Endoscopic Submucosal Dissection

Endoscopic submucosal dissection (ESD) is an advanced therapeutic endoscopy procedure that allows for the resection (removal)  of tumors and growths of the esophagus, stomach, small intestine, colon and rectum without the need for traditional surgery.  It uses a thin and flexible instrument called an endoscope, which is inserted through the mouth or anus.  Once the growth is identified, it is carefully marked and then a special solution is injected between the thin layers of the wall of the digestive tract to create a cushion and a safe workspace.  Specialized instruments are then passed through the endoscope and are used to carefully dissect the growth for complete removal.  Small metallic clips and/or small sutures may be used to help the area heal more efficiently. The growth is then submitted to the pathology department where it is examined under the microscope to be sure that the removal is curative. 

Reasons for the Procedure

ESD can be used for the complete removal of large polyps and other benign or precancerous growths.  In some situations, it can be used to curatively remove early-stage cancers that are confined to the surface layer of the digestive tract.  Some examples of conditions that can be treated with ESD include:

  • Barrett’s esophagus
  • Squamous dysplasia of the esophagus
  • Esophageal cancer
  • Precancerous growths of the esophagus
  • Precancerous growths and polyps of the stomach
  • Stomach (gastric) cancer
  • Precancerous polyps and growths of the small intestine
  • Colon polyps
  • Colorectal cancer
  • Noncancerous growths in the digestive tract that cause symptoms such as difficulty swallowing, nausea and vomiting, gastrointestinal bleeding

Preparation

Before you have an endoscopic submucosal dissection, your doctor will want to know your health history and the medications you use.

You’ll be asked to provide the following information:

  • The names and doses of all prescription medications, over-the-counter drugs and dietary supplements you take — especially diabetes medications and blood-thinning drugs, including aspirin
  • Whether or not you have or ever had a drug allergy and, if so, the name of the drug
  • All medical conditions you have, especially heart disease, lung disease, diabetes and blood-clotting disorders

You’ll receive written instructions about what to do the day before the procedure, including:

  • You may not be able to eat or drink for many hours before the procedure.
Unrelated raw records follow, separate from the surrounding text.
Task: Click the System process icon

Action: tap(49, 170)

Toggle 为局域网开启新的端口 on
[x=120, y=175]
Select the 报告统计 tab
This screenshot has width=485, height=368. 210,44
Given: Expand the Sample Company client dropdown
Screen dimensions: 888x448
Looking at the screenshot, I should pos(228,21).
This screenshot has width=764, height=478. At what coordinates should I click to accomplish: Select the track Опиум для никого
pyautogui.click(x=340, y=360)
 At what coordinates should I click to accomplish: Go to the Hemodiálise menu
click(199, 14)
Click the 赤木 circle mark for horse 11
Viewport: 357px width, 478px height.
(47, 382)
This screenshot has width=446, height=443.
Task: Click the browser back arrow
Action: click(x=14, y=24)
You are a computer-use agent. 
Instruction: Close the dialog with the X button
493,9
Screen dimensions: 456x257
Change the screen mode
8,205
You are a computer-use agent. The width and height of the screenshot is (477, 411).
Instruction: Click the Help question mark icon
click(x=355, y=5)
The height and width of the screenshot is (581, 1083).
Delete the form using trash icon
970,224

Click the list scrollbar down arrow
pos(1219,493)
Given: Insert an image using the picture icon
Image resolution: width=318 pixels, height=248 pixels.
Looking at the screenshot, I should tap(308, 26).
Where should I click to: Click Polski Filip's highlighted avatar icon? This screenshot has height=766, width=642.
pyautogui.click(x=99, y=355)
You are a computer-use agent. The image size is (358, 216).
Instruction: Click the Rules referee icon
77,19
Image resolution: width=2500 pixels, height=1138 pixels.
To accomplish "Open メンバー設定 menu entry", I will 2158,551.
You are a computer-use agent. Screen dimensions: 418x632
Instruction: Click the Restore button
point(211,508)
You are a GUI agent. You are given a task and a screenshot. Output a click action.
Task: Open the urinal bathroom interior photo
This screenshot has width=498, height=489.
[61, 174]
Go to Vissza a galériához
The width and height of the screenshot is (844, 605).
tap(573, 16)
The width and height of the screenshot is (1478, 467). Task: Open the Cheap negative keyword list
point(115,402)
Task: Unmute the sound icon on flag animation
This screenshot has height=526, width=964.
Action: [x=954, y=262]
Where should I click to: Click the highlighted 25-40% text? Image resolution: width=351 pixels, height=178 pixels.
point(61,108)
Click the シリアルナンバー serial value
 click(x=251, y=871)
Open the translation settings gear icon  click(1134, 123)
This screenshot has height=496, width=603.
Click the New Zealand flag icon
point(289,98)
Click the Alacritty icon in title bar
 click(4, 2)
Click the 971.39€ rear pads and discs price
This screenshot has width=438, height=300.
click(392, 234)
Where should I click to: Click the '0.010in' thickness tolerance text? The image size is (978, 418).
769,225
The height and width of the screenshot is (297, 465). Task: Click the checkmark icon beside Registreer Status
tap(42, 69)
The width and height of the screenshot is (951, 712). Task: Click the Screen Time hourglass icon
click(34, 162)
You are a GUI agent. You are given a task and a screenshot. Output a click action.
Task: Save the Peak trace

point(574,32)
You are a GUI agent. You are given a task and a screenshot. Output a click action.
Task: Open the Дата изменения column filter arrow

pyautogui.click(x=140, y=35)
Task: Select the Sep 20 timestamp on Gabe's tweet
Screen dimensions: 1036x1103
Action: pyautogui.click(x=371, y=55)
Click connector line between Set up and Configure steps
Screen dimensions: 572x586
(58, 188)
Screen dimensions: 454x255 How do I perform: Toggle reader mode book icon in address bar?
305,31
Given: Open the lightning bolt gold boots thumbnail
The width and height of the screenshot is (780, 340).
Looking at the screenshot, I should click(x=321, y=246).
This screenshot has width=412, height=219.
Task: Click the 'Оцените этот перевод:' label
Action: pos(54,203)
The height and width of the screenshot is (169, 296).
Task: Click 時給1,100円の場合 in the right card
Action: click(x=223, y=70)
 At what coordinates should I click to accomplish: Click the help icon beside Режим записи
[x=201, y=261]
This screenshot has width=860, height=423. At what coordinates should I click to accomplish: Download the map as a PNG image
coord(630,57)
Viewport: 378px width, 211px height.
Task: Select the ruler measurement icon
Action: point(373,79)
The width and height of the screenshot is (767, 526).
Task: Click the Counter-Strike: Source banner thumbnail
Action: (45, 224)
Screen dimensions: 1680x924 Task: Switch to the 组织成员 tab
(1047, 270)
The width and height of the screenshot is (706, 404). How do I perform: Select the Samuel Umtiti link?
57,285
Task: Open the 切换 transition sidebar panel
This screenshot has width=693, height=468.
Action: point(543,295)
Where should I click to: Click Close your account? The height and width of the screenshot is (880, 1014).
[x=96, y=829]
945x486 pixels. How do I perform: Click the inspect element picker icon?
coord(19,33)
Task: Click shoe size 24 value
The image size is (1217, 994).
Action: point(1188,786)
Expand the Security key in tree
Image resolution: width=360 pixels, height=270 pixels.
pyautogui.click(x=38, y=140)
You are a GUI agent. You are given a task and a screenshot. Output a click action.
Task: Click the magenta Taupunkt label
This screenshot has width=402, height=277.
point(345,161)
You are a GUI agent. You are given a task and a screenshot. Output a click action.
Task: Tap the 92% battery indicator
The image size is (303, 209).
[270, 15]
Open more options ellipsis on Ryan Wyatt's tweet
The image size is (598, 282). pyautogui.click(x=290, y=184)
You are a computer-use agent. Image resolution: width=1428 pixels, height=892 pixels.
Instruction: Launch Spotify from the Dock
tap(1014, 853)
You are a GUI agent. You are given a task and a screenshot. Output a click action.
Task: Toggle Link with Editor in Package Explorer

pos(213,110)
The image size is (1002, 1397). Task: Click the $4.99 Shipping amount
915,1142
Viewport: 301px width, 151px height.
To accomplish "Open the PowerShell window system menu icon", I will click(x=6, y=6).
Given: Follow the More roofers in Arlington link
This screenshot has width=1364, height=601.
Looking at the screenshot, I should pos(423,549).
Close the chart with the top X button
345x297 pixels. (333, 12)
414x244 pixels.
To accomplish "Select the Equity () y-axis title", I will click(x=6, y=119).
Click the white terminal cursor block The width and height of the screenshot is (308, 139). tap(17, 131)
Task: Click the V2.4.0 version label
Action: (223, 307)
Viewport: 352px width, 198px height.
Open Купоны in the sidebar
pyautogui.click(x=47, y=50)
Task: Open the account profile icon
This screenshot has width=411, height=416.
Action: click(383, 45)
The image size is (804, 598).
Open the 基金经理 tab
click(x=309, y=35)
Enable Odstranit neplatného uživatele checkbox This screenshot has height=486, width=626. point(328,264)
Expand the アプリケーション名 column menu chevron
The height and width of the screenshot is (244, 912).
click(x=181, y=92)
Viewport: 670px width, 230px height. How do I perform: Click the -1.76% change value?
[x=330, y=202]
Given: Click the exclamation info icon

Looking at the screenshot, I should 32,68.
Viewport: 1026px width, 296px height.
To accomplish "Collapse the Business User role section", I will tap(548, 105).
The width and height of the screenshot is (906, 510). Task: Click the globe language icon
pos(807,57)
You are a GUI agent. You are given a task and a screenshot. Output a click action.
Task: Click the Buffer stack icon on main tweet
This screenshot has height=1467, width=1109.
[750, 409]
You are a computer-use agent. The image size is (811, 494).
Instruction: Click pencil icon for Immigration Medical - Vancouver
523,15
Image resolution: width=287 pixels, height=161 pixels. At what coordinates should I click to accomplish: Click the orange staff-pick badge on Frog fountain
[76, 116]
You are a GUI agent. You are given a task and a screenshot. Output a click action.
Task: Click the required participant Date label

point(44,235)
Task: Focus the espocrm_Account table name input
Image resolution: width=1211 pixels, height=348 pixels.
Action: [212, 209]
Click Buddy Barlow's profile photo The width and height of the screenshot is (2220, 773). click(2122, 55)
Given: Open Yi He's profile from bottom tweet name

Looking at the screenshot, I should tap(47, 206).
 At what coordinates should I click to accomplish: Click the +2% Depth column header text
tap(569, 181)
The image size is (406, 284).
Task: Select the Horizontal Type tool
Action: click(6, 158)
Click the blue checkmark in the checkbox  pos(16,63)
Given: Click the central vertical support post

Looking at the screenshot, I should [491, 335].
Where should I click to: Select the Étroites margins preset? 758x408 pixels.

This is called fasting. Often, fasting begins at midnight before your procedure, but the specific start time can vary. You’ll be instructed when to begin. You may also not be able to smoke or chew gum during this time.
  • Waiting to take certain medications. Your doctor may ask you to temporarily stop taking some medications, such as those that affect blood clotting or some medications for diabetes.

If you are having a lower gastrointestinal ESD including in the colon or rectum, you will be given instructions regarding cleansing with a bowel preparation.  Usually, it involves taking laxatives and drinking a solution that flushes the colon clean.  There is a specialized diet leading into and during the preparation period.  It is extremely important to follow the instructions carefully to ensure that the procedure will be able to be performed safely and effectively. 

Results

After the procedure, the physician explains the findings and preliminary results to the patient and family.  The tissue that is removed during the procedure is sent to the pathology lab where it is processed and analyzed by a pathologist.  Final pathology results may not be available for up to a week after the procedure and can be communicated to the patient and their providers via telephone or at an appointment.

After Procedure Care

Most patients will be able to go home on the day of the procedure.  Some patients may have to be admitted to the hospital for observation and treatment.  There may be restrictions on diet and medication prescribed to aid with the healing process.  Some medications such as certain blood thinners may be held after the procedure.   Your doctor will give you instructions before you go home.

Benefits

The greatest benefit of ESD is that in most instances curative treatment can be achieved without the need for surgery. When performed by experts, ESD is both safe and effective. In most situations, patients are able to return home the day of the procedure and resume normal activities much sooner than after surgery, which would be a more invasive and higher risk alternative. Most patients do not experience pain or discomfort after ESD.

Risks

  • Common side effects may include: sore throat, nausea, excessive gas, bloating, abdominal cramping
  • Serious complications are rare and can include infection, adverse reaction to anesthesia, bleeding, perforation (creating a hole in the digestive tract). In most instances, these problems can be treated without surgery.  In rare instances, surgery may be necessary. 

Alternatives

  • Most conditions which are treated with ESD would otherwise require laparoscopic or open surgery. Chemotherapy or radiation treatment may be considered in patient’s who cannot have surgery. 
  • In some instances, surveillance or monitoring may be offered in place of removal. This may involve periodic endoscopy or endoscopic ultrasonography and would only be appropriation certain situations.